Your objective
Rewrite the data below, replacing every "icon" with "button" and keeping everything else unchanged. Leave the pictures out of your answer.

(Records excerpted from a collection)
##########

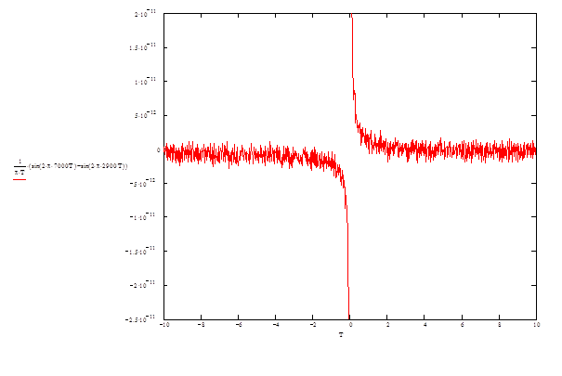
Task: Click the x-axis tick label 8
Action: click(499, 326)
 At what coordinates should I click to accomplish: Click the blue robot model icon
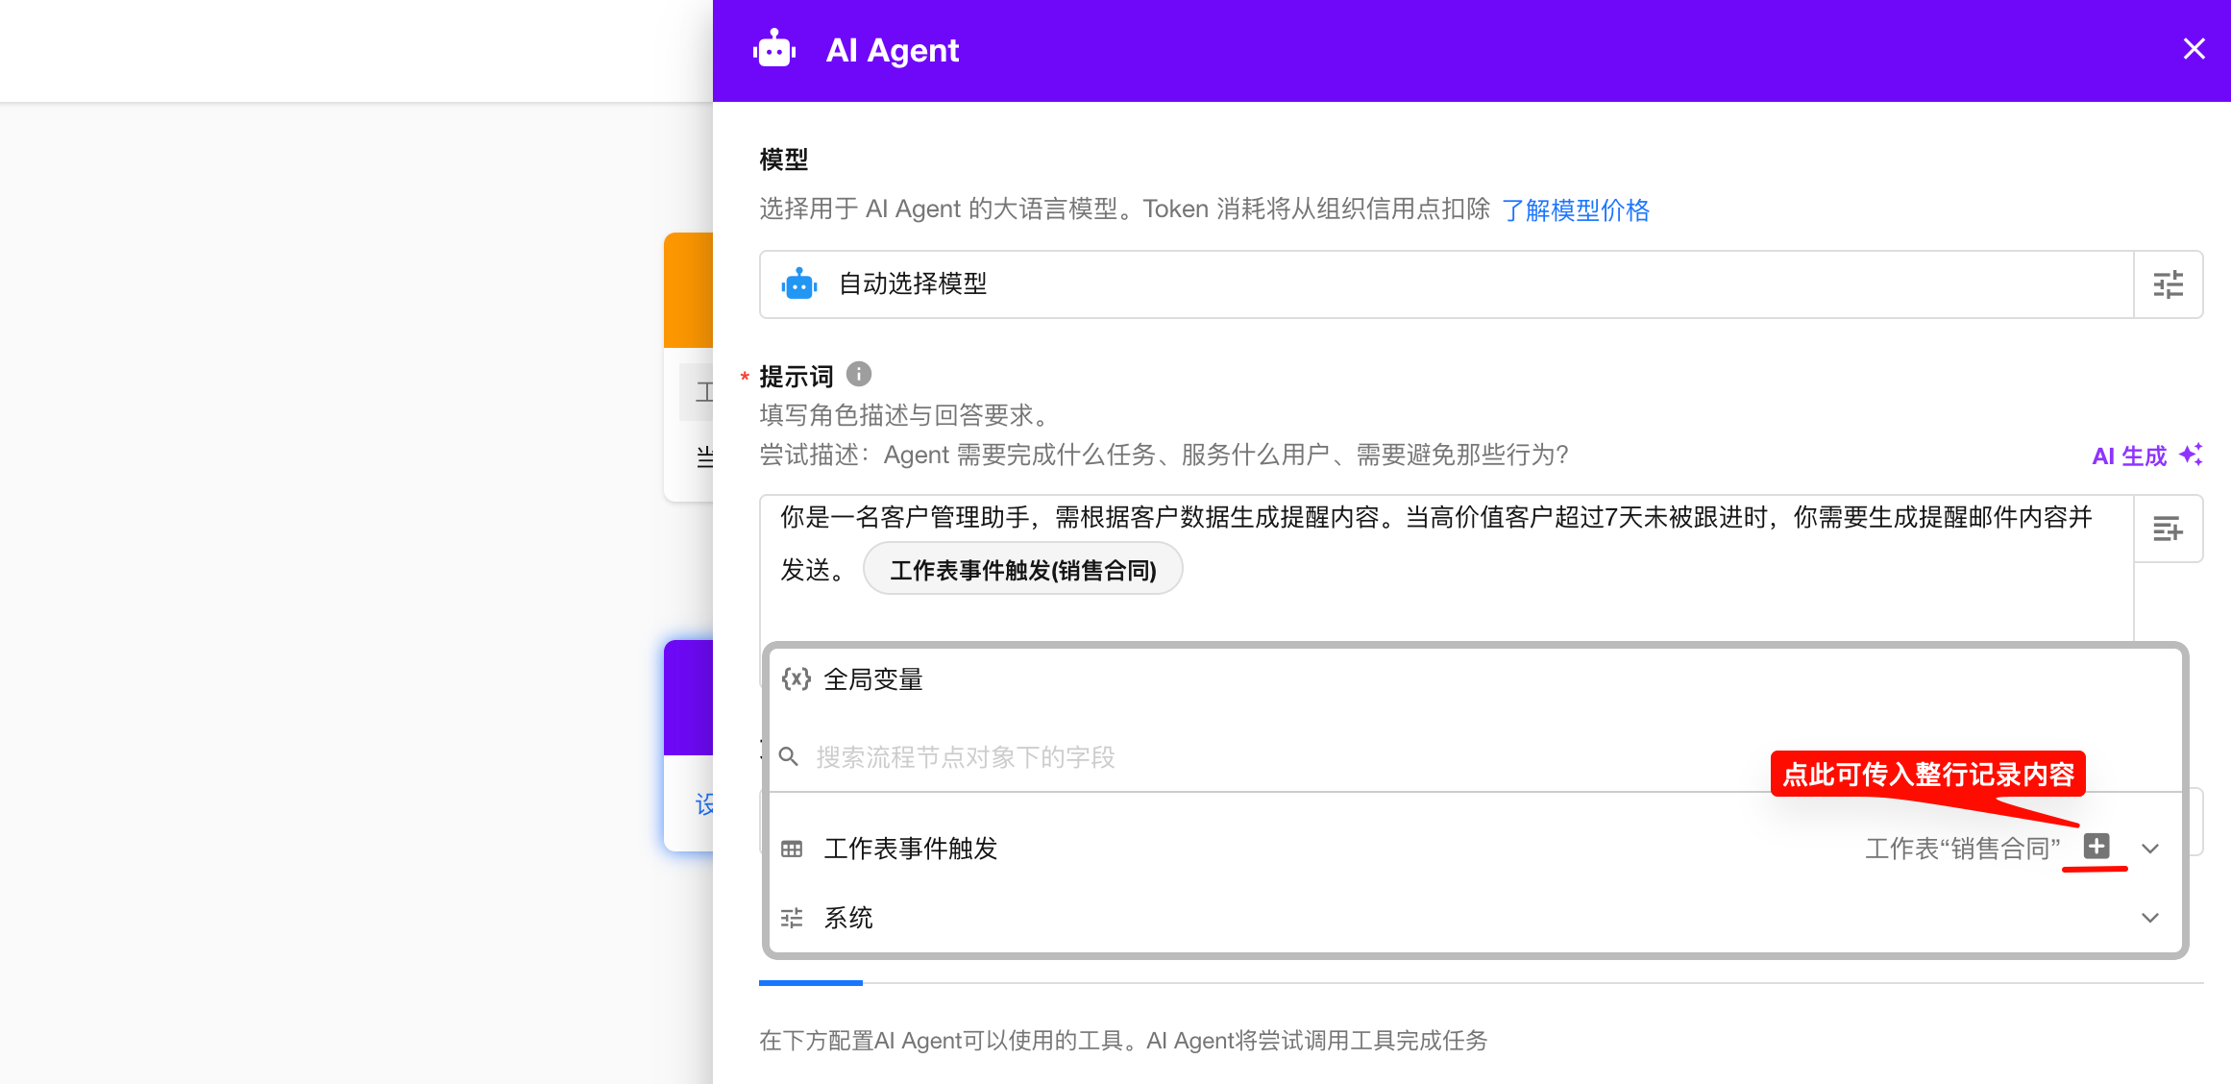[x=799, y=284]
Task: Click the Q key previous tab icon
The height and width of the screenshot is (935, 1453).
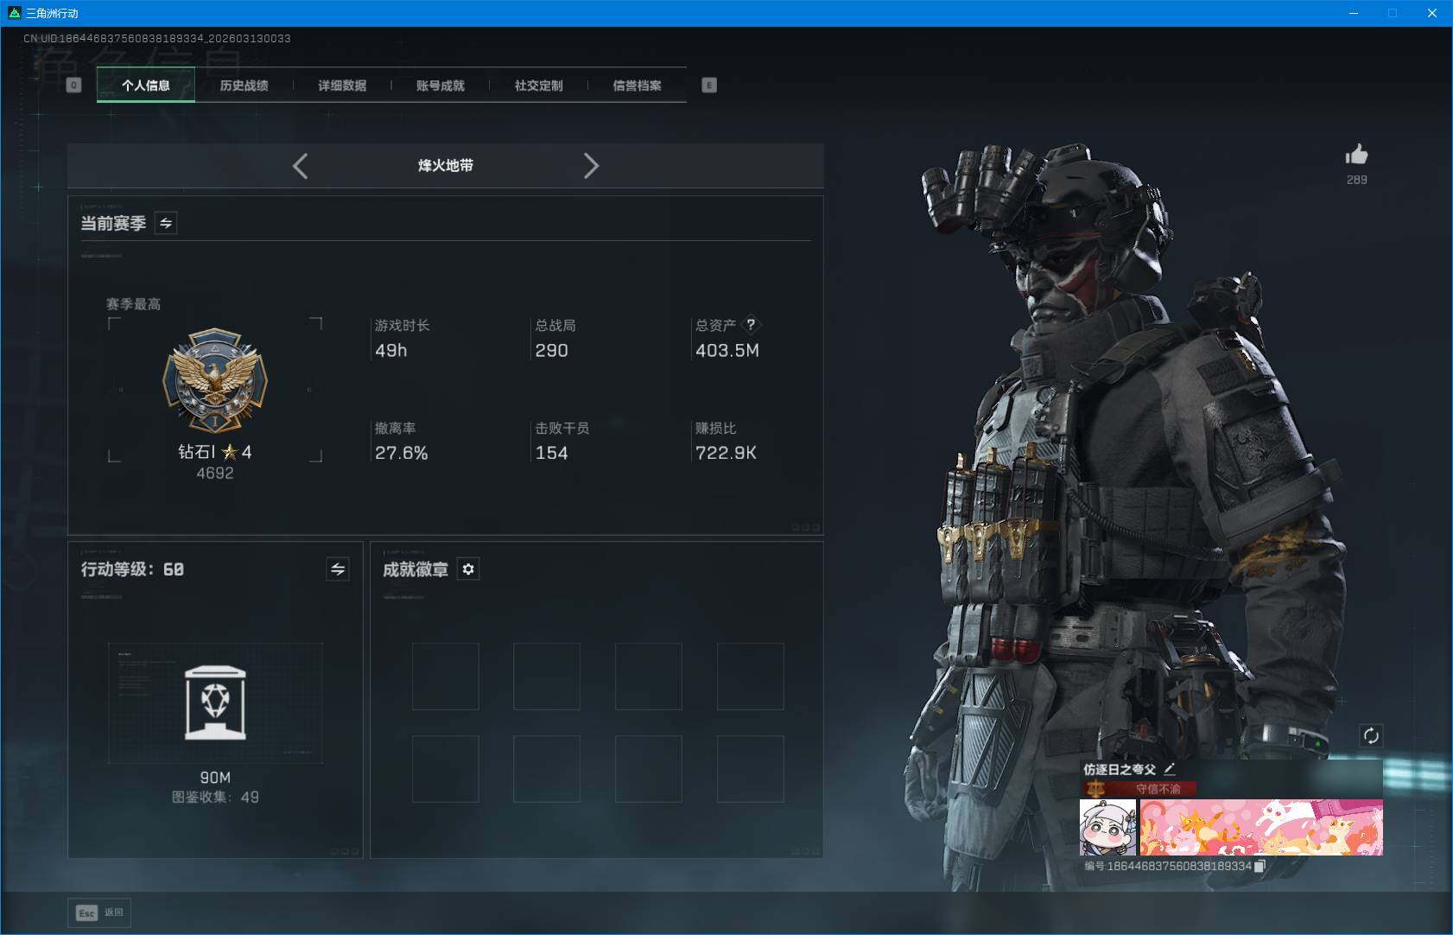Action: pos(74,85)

##########

Answer below
Task: Click the x-axis tick label 8
Action: click(499, 326)
 At what coordinates should I click to accomplish: Click the blue robot model button
[x=799, y=284]
Task: Click the Q key previous tab button
The height and width of the screenshot is (935, 1453).
Action: pos(74,85)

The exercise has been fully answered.